The Court of Appeals for the Ninth Circuit has affirmed a lower court’s ruling that refused to enjoin an action filed in state court in California that accused Credit One Bank of violating the Rosenthal Fair Debt Collection Practices Act by employing a vendor to make “extensive harassing debt collection” calls to California residents.
A copy of the ruling in the case of Credit One Bank v. Michael Hestrin can be accessed by clicking here.
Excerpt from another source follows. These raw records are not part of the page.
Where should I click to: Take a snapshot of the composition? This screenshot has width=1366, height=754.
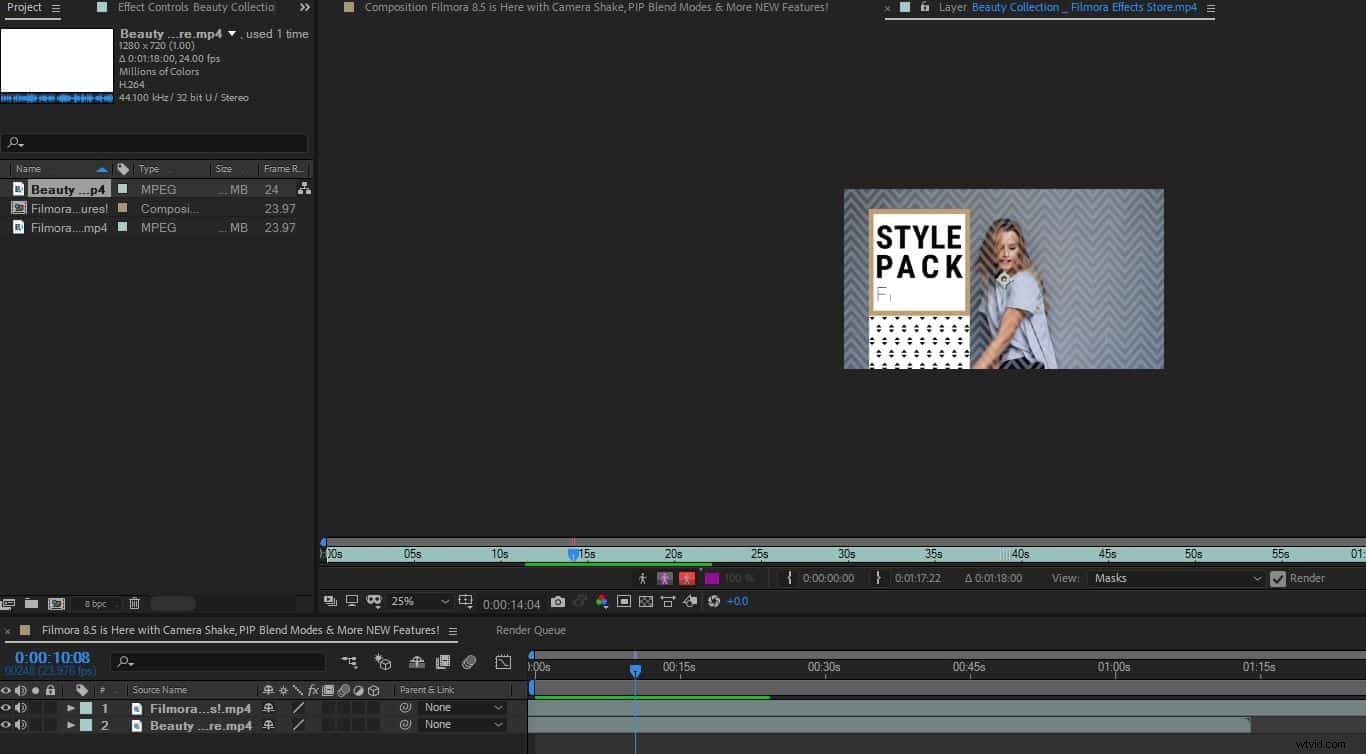point(558,601)
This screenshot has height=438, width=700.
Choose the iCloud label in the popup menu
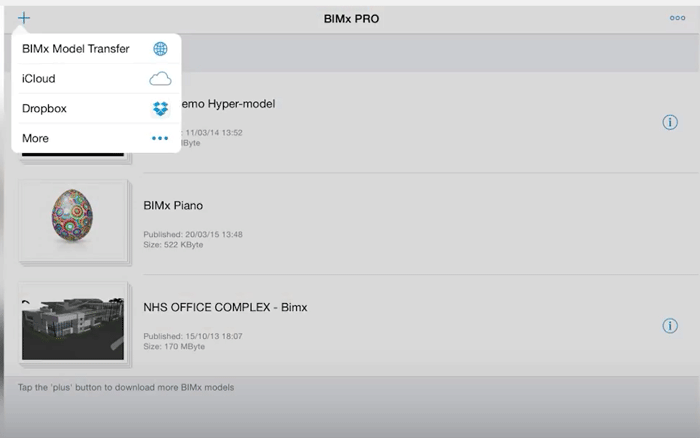(39, 79)

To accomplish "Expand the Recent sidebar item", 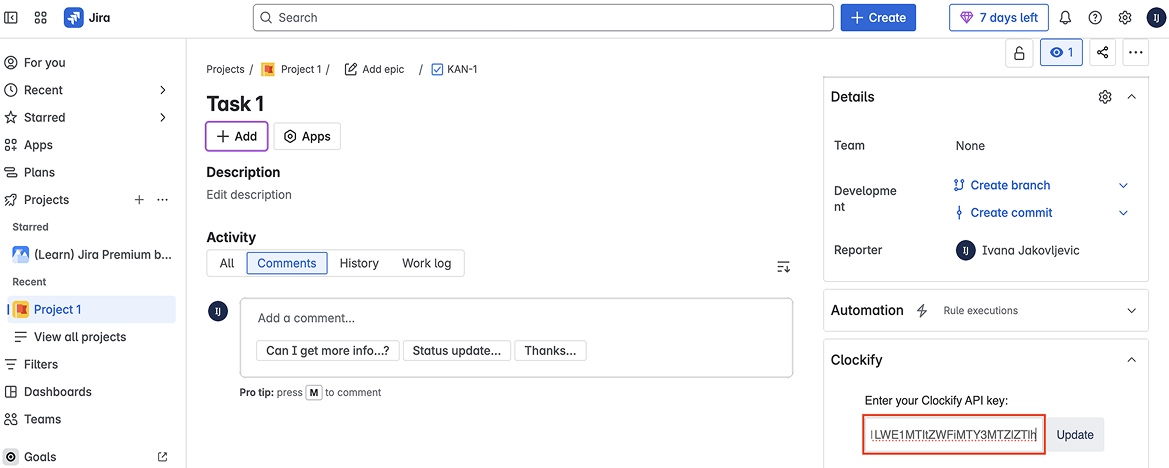I will [x=163, y=90].
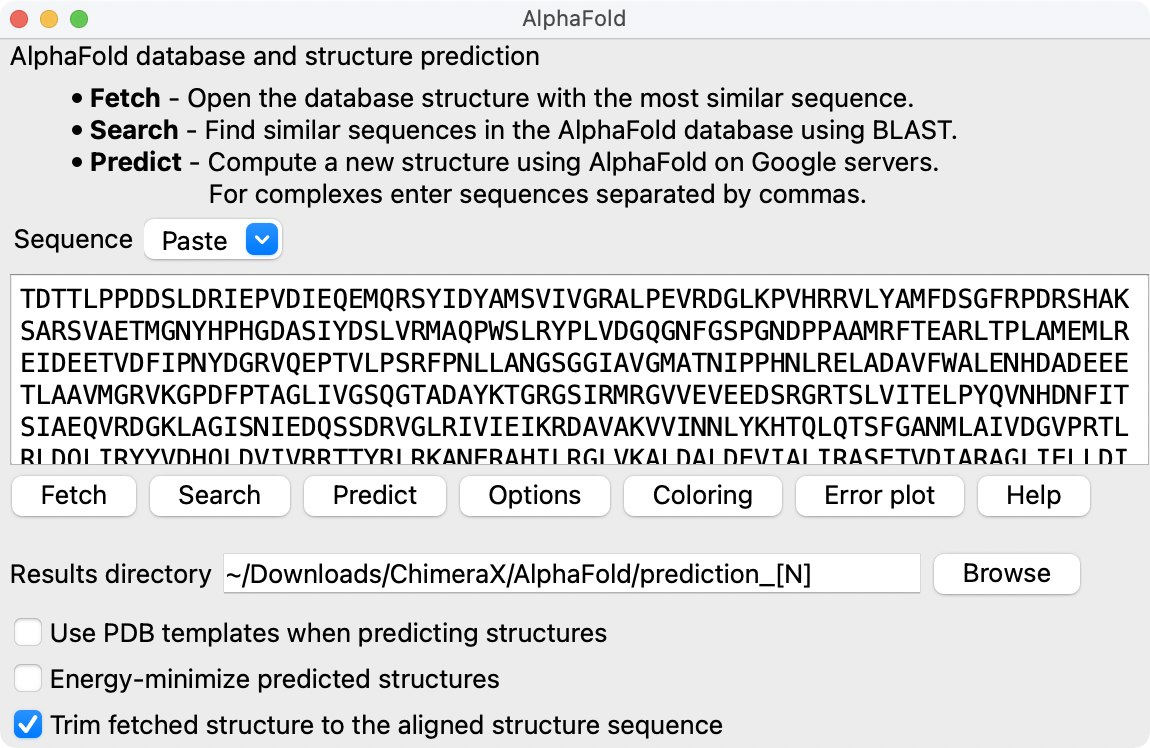Uncheck trim fetched structure to aligned sequence
This screenshot has height=748, width=1150.
pyautogui.click(x=29, y=725)
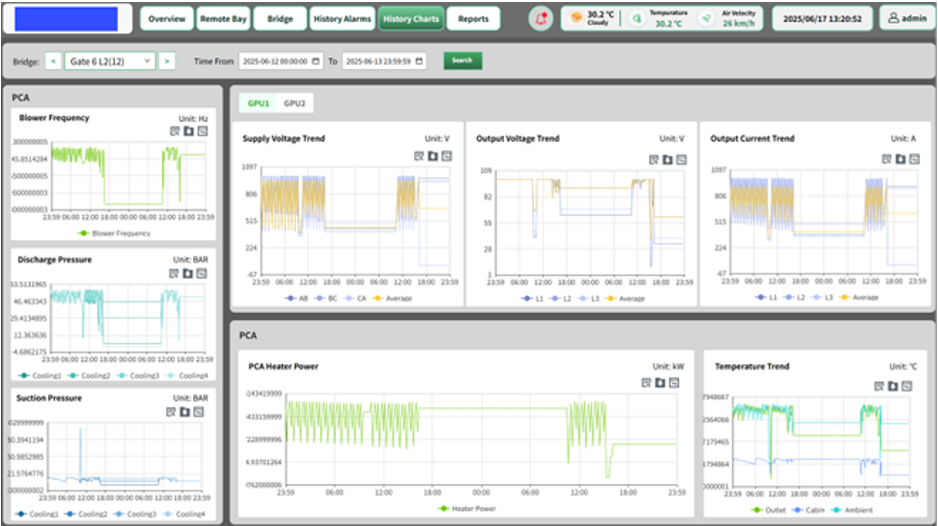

In 2021, four District Attorneys, including the defendant, filed suit against the plaintiff. The plaintiff turned around and sued the DA’s, arguing that it is pre-empted from state law as a result of its national bank charter. As the Ninth Circuit noted, this case has had a “tortuous” history in state and federal court dating back almost four years, when Hestrin started his investigation, alleging the plaintiff made “millions of improper automated debt collection phone calls” to tens of thousands of consumers.
The District Court — and subsequently the Ninth Circuit — ruled that the Younger abstention, in which a federal court refrains from hearing constitutional challenges to state actions when federal actions would be regarded as an improper intrusion on the state’s authority to enforce its laws in its own courts, applied.
The ruling from the Ninth Circuit goes into great detail on Younger and federal pre-emption of state actions and all the reasons why the defendant did not violate the National Bank Act’s visitorial powers, which gives regulators the power to investigate and examine the organizations subject to the Act.